■ **WORK INSTRUCTION**
For each line of the data that includes the word "size", copy the line.

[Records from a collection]
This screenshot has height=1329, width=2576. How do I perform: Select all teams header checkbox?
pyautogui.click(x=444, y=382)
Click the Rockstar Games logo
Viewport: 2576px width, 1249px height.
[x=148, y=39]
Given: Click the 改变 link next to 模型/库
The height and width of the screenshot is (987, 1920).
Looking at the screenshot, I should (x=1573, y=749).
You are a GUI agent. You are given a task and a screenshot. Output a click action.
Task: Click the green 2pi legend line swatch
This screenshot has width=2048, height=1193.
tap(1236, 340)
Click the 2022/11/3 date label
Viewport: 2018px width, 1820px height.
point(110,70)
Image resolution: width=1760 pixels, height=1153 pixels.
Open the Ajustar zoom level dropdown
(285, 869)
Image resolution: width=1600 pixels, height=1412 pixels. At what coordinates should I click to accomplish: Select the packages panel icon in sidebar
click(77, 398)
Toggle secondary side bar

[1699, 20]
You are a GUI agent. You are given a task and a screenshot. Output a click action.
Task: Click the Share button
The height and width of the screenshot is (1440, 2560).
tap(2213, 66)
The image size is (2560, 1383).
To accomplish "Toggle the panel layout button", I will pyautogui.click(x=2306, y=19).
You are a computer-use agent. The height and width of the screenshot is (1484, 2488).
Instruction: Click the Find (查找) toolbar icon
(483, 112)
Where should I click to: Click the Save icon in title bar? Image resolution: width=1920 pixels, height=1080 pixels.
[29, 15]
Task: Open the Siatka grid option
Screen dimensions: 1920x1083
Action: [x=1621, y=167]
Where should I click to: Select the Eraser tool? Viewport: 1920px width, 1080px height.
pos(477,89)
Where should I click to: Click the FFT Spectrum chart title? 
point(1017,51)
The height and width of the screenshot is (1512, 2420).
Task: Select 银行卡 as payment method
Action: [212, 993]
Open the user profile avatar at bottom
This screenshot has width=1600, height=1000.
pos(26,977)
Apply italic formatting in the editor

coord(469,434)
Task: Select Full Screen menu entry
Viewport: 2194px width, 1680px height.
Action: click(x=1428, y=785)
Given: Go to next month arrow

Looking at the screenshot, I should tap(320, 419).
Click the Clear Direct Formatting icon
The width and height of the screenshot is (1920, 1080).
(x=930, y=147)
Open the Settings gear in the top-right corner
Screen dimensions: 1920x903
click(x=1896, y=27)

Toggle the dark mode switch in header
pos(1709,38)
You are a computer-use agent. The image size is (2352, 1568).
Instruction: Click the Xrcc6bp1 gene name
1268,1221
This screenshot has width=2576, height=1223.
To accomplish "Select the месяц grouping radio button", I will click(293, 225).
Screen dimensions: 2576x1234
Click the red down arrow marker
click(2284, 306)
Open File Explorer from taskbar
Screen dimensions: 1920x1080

■ **SOLUTION BELOW**
The image size is (2560, 1383).
You are a computer-use agent. The image size is (2352, 1568).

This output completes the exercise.